● **Getoonde tekst**:
****************************************
Zoals Reich aanknoopt bij Afrikaanse slagwerkmuziek en Joodse gezangen, put Glass uit een pantheon van zeer verschillende muzikale en muziekfilosofische invloeden. Zijn stukken zijn niet alleen de uitkomst van een enkele geslaagde vondst, maar van een optelsom die begon in de radiowinkel van zijn vader, waar hij als kind de muziek ontdekte. Daarna volgden de studies wiskunde en filosofie, compositielessen bij onder andere Darius Milhaud, Aaron Copland en Nadia Boulanger, een grondige bestudering van Indiase muziek, onderzoeksreizen naar Noord Afrika en de Himalaya en een intensieve samenwerking met theatermakers. Vaak neigt Glass’ muziek naar rock, niet in de laatste plaats door de stuwende ritmiek en zijn gebruik van elektronische klankbronnen. ‘Ik kan me uitdrukken met elektronica, maar ik houd ook van ene gewoon orkest’, verklaarde hij bij de première van zijn Eerste Vioolconcert, een genre waarin hij zich hoorbaar thuis bleek te voelen. Een tweede concert lag dan ook in de lijn der verwachting, al had Glass niet kunnen voorzien dat violist Robert McDuffie hem zou vragen een eigentijds antwoord op Vivaldi’s Vier Jaargetijden te componeren. Het verbaasde McDuffie zelf in zekere zin ook, want als conservatoriumstudent was hij een verklaard Glass-hater. ‘ We mochten zijn muziek graag afzeiken. Pure onwetendheid, is mij nu duidelijk. We kenden zijn werk gewoon niet. Het is makkelijk zijn formuleachtige structuur te parodiëren, maar niet het muzikale DNA ervan. ‘
De bekeerde McDuffie kreeg zijn concert. En heeft goede reden om ermee op missie te gaan; als er één Glass-stuk in staat is om eventuele afkeer van diens muziek te bezweren is het wel deze American Four Seasons. Vivaldi en Glass hebben genoeg raakvlakken: een vergelijkbare continue ritmische stuwing en dezelfde obsessieve herhalingen van notenreeksen. Het benaderen van Vivaldi’s klankbeeld ging Glass opmerking goed af. McDuffie had een paar specifiek eisen die prima in het concept bleken te passen: de obligate klavecimbelpartij moest door een synthesizer gespeel worden (ter verkrijging van ‘die oorspronkelijke Glasssound waar David Bowie zo dol op was’ zoals de violist uitlegt) en het slotdeel moest ‘echt een vette rock-en-roll-finale worden.
****************************************
● **Studiemateriaal**:
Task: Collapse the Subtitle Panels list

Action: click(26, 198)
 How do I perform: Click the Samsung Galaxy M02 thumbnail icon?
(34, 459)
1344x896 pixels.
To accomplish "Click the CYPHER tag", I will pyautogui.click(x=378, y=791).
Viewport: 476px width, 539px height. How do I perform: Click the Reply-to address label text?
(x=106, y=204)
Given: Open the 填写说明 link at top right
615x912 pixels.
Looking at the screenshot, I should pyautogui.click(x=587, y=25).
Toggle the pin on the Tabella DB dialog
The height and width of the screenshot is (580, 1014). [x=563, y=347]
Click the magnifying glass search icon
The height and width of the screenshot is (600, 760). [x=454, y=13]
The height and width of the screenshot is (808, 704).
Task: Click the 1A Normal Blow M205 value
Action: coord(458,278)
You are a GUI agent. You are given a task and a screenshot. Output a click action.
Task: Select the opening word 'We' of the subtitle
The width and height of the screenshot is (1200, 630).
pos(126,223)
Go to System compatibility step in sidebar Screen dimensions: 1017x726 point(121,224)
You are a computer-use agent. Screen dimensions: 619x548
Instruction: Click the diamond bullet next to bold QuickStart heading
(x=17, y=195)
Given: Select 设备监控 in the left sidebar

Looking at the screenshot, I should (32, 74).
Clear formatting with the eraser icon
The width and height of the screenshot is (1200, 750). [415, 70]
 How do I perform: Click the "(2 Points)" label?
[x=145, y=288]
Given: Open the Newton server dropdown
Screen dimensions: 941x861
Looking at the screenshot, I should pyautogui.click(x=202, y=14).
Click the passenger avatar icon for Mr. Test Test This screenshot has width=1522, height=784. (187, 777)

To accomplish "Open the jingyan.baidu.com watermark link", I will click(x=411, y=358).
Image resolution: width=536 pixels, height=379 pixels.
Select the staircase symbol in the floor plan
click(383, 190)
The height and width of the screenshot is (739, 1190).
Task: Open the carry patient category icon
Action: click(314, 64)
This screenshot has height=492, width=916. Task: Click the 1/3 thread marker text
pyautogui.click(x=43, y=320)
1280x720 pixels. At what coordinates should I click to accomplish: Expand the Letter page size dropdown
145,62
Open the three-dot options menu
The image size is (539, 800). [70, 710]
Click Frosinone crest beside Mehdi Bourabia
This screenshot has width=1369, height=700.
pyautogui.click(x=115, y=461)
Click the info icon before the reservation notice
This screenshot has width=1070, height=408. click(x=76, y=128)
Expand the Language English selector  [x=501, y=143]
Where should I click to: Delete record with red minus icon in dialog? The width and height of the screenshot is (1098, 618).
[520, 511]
****************************************
● **Opdracht 1**: Waar ontdekte Glass als kind de muziek, volgens de getoonde tekst?
● **Opdracht 2**: Noem alle personen bij wie Glass volgens de getoonde tekst compositielessen volgde.

● **Antwoord 1**: In de radiowinkel van zijn vader.

● **Antwoord 2**:
- Darius Milhaud
- Aaron Copland
- Nadia Boulanger